Selina: As a storyteller and someone who likes to share the stories that are around me, I love listening to the stories of all the other amazing activists in these spaces as well as those of our elders. Being able to see the passion that drives them and what keeps them grounded is so inspiring.

It serves as a reminder – especially when I leave these social arenas to go home – that there’s a really special connection between the people fighting for our planet.

One I don’t really find in my circle because they’re focused on other things, which is very fair of course, but it’s so empowering being surrounded by people who share the same passion and commonality.

Thred: Why is storytelling so important in the fight against climate change?

Selina: Because it’s human. It’s how my grandparents taught me to keep our cultures, proverbs, morals, and values alive. This is why I find it a very powerful and effective tool to use.

Thred: Too often, young people are excluded from decision making spaces. How can we ensure there is greater youth involvement in the conversations aiming to instigate change?

Selina: In the Pacific, we really value respect towards our elders. When I started this work at 15 I was criticised a lot by my elders who told me that because I was a young girl, I had no place in the work of the adults. I had to fight hard to ensure that my voice was being heard because my stories are not uncommon, they’re very much shared by a wide group of people. It’s important that ego is being let go of as well because it’s not the elders against the young – we all need to work together on this. It’s a collaborative effort. We need to be united in order to fix this.

Thred: How can we bolster intergenerational communication?

Selina: One of the most basic, and arguably one of the hardest things to do, is to learn reflective listening. I see a lot of people fighting each other. Listening, but listening to create arguments in their head while staying in defence mode.

I think it’s really important that all of us learn to just sit and reflect and remove our ego from the situation so we can see the holistic picture.

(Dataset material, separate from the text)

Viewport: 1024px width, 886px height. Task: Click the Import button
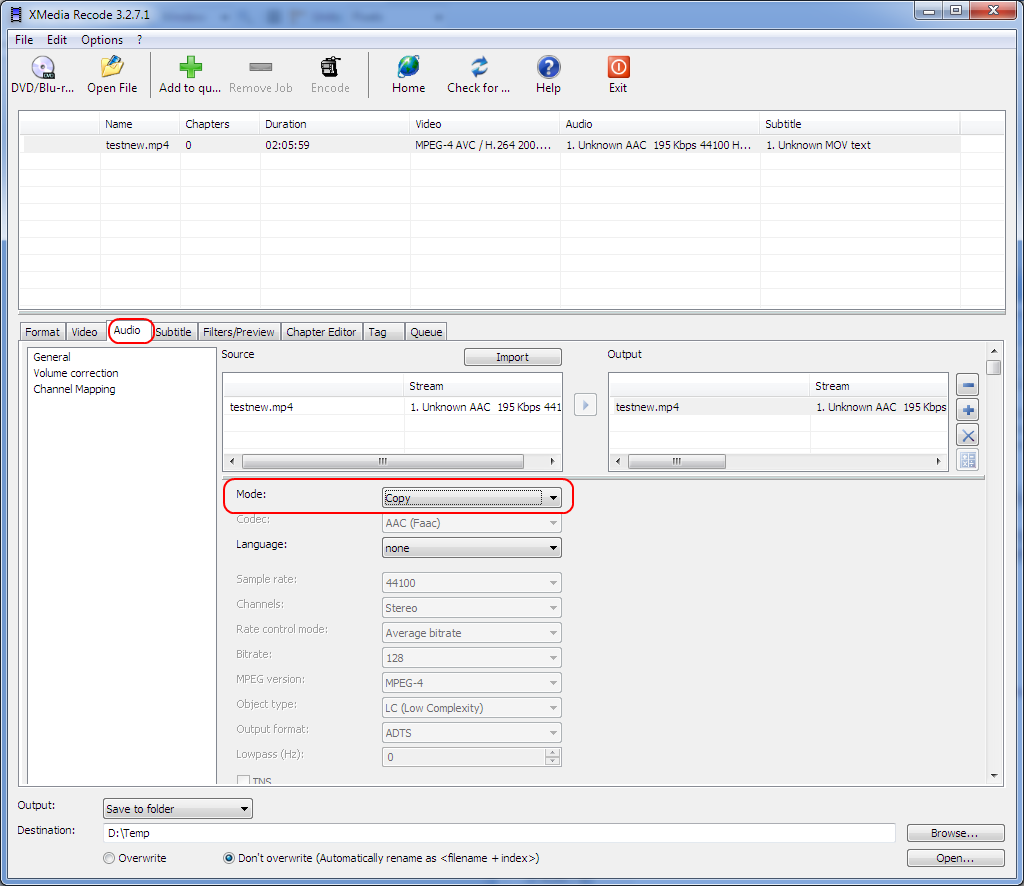tap(512, 357)
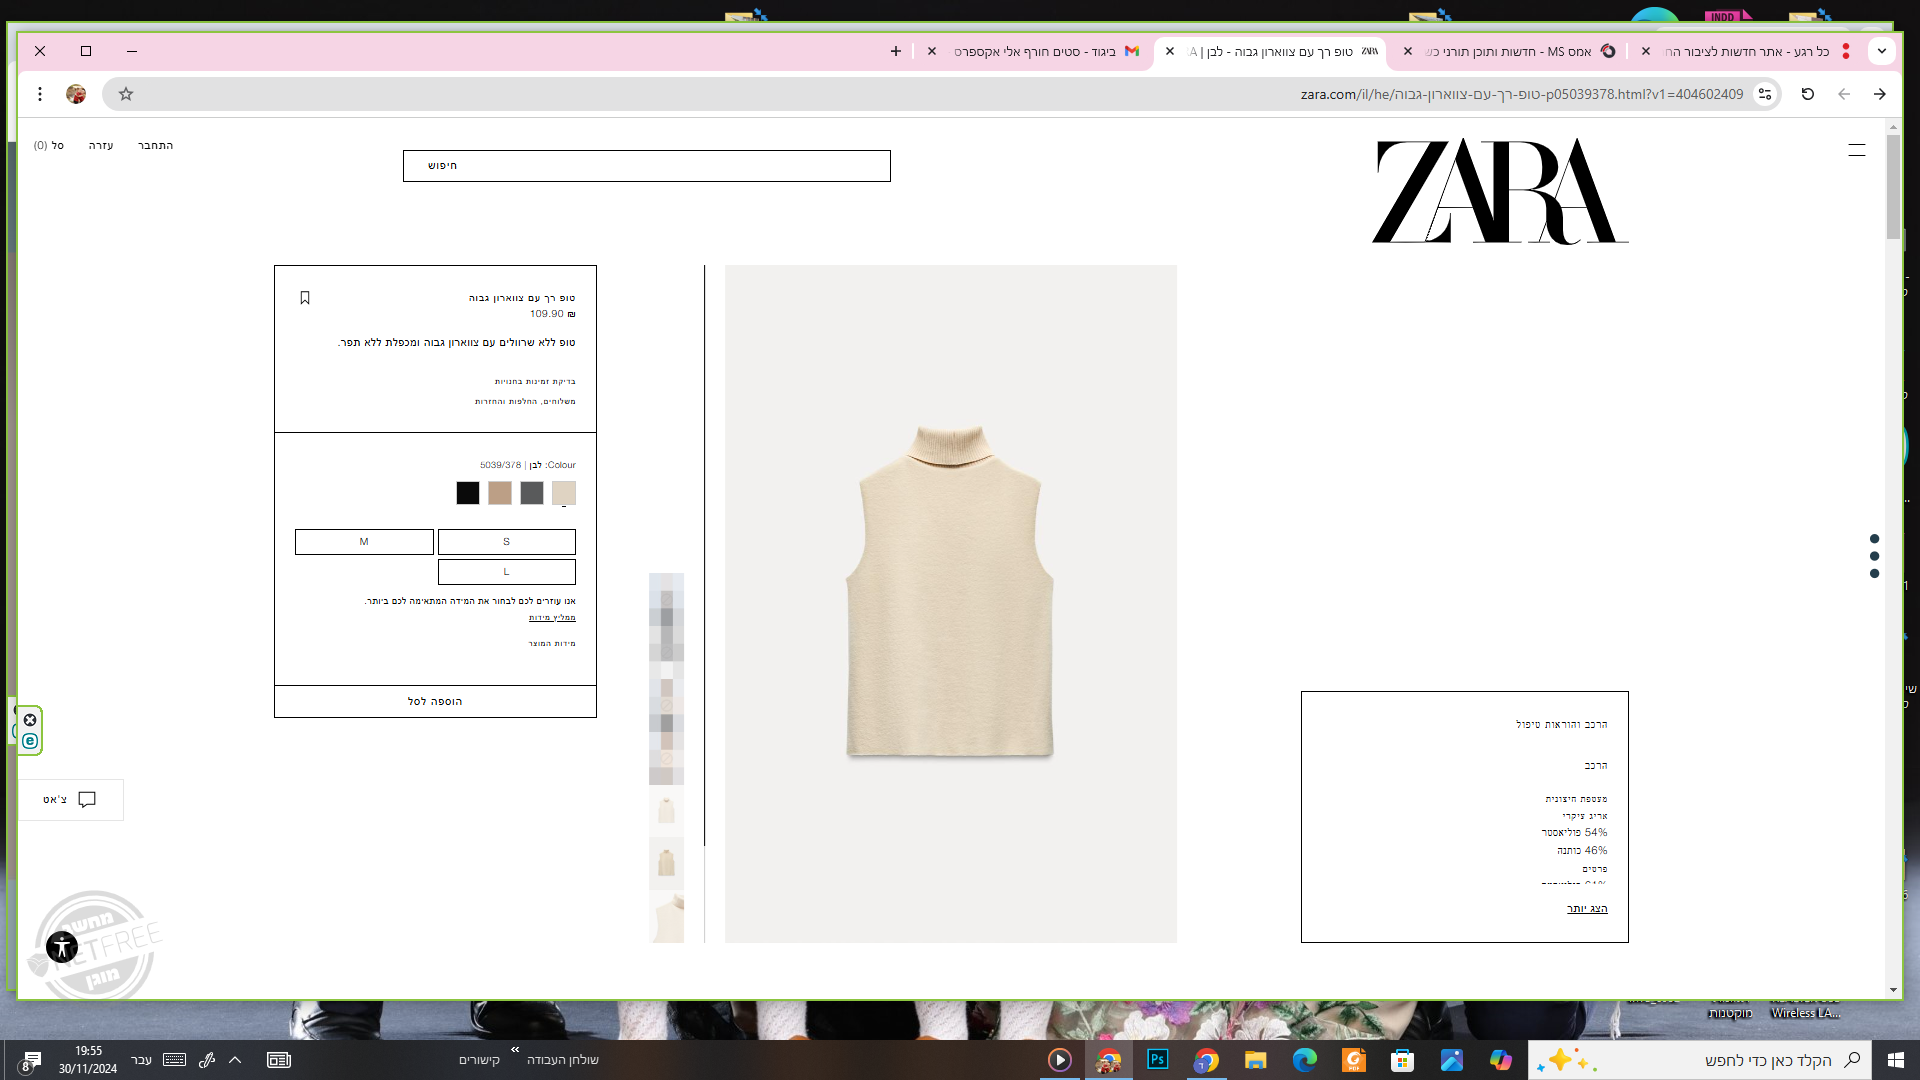
Task: Switch to the Gmail tab
Action: click(x=1040, y=51)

Thred: It’s an intersectional issue that’s disproportionately affecting marginalised groups who continue to show up with resilience and offer solutions, regardless. How can we be amplifying the voices of those that deserve to be heard most without resorting to tokenism?

Selina: When people from the Global South get invited to exclusive spaces, we are grateful in spite of the fact that more could be done to fully utilise our time there because we’ve always been given so little. It’s so important for organisers to really listen to our stories and say, ‘what part of my network can I connect this person to so their work will be fully supported in the way it deserves?’ Listen to us and get our feedback on how representation could be more effective.

Thred: Besides the changes we can make on an independent level, what’s the best means of approaching influencing change on a grander scale? Aka how do we shift the focus of the conversation from individual to corporate action so that the onus isn’t on us alone?

Selina: Social pressure. We underestimate the power of us as consumers and voters, how important our voice is and how it can lead to dramatic change. Collectively, we need to be demonstrating how, as a momentum, we can shake these forces to shift the narrative.

Thred: What advice would you give to young people looking to make a difference in this sphere but who are struggling to figure out where to even begin?

Selina: Look into your homes. Look at your community and see what’s being done and what isn’t. Ask how the climate crisis is affecting your backyard. Let that be your motivation to start.

This is not the end, we still have time, focus on that time to keep you going.